Nous traversons actuellement le bassin du pied de la chute. Ce bassin est extrêmement remarquable : on dirait un cirque immense où les vagues se livrent à des jeux et à des combats de toute sorte, ayant pour spectateurs les grands arbres placés en amphithéâtre.

En s’éloignant de la chute l’eau devient plus calme, et l’on entre bientôt dans le Rétréci de la Grand’Mère. Deux rochers viennent en quelque façon étrangler le fleuve, pour le contraindre à réunir ses flots ; cette violence produit un remous épouvantable que la sagesse de mon guide saura bien éviter.

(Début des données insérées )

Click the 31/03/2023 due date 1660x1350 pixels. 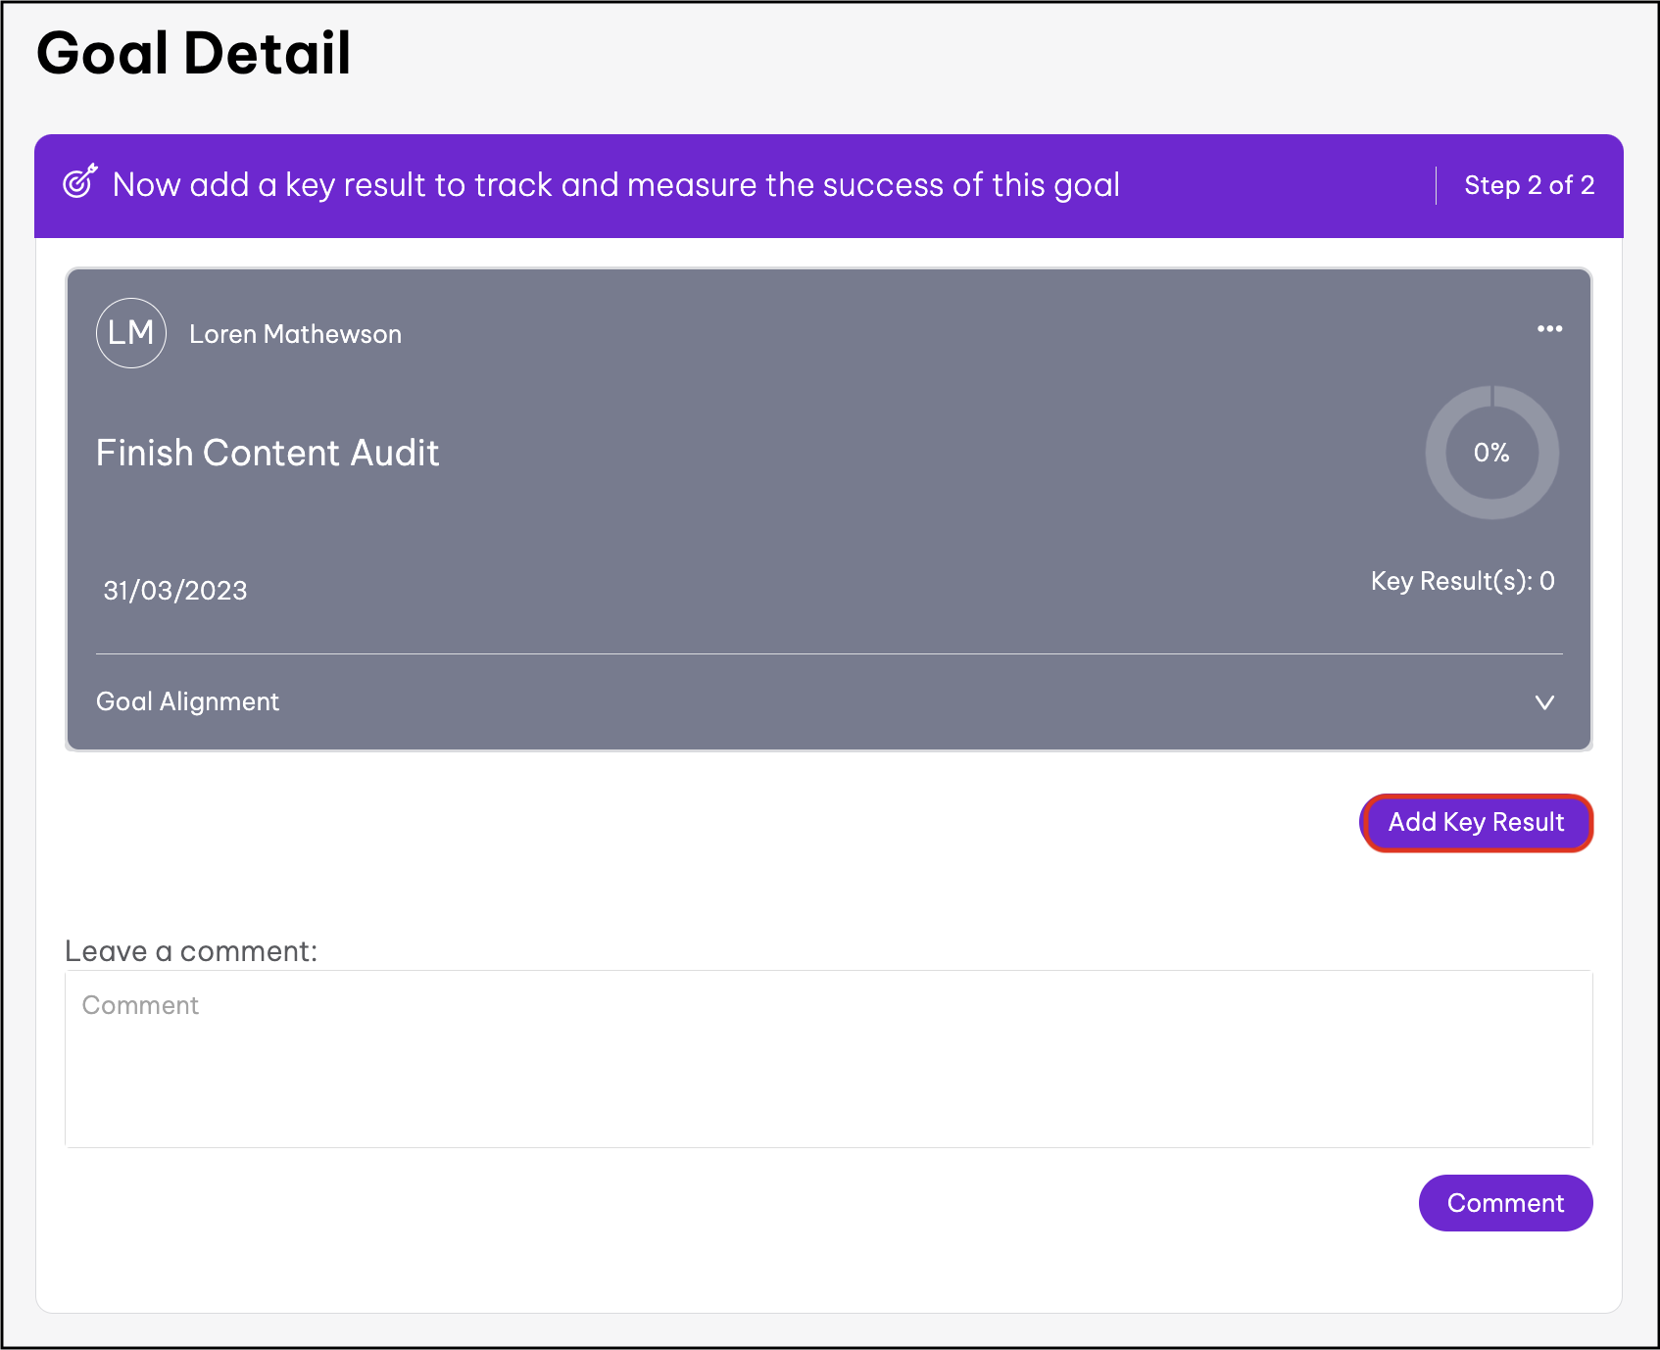175,591
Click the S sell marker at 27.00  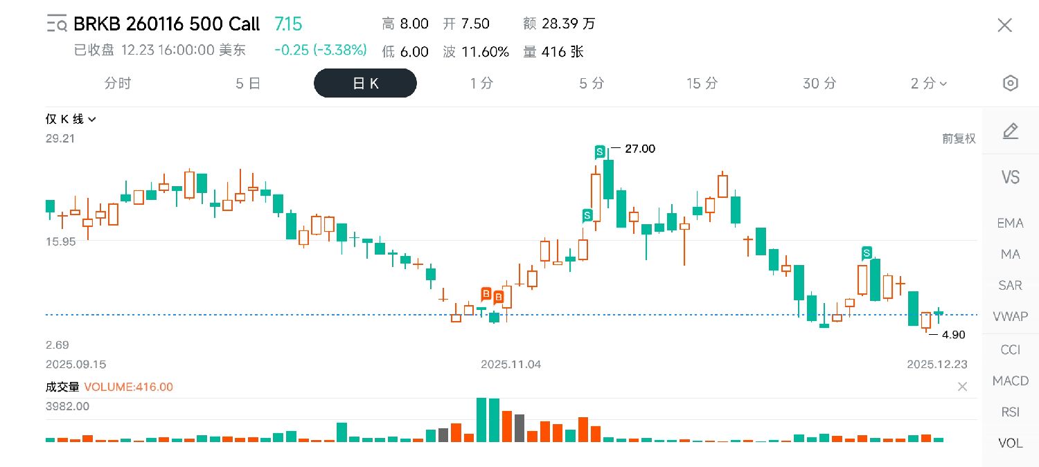(x=600, y=151)
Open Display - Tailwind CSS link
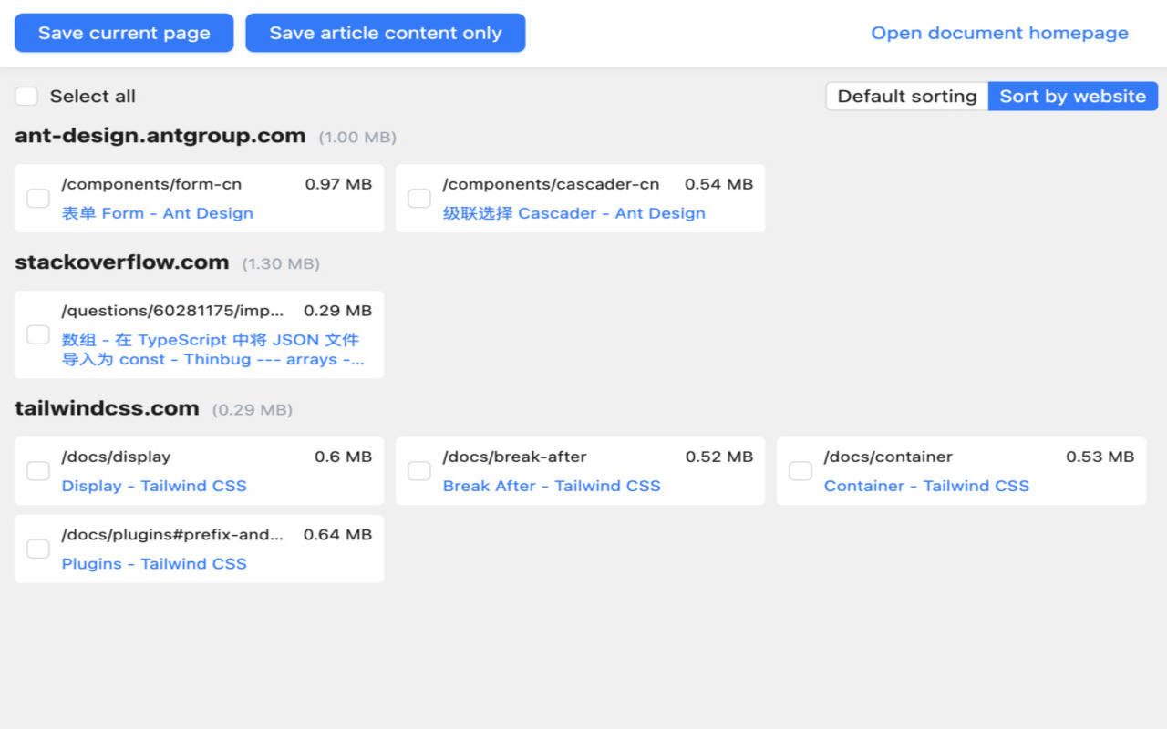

Les eaux s’apaisent ensuite, et alors, comme il arrive toujours après les grandes perturbations de ce genre, il surgit tout-à-coup une île verdoyante : c’est l’île du Rétréci de la Grand’Mère. Ce nom, je l’avoue, n’est pas des plus courts, mais que voulez-vous que j’y fasse ? Le fleuve coule de nouveau tranquille et solitaire, bordé, des deux côtés, d’une forêt vraiment magnifique.

Sur notre gauche, une rivière vient déboucher dans le fleuve. Je pourrais vous faire deviner quel est le nom de cette rivière, et, j’en suis sûr, le mot de cette énigme vous paraîtrait fort difficile à trouver ; mais pour vous éviter de la fatigue, je vais vous dire tout de suite que c’est la petite rivière au Lard, celle-là même que le chemin de fer des Piles coupe à Saint-Maurice. On ne s’attendait guère à la trouver rendue en cet endroit.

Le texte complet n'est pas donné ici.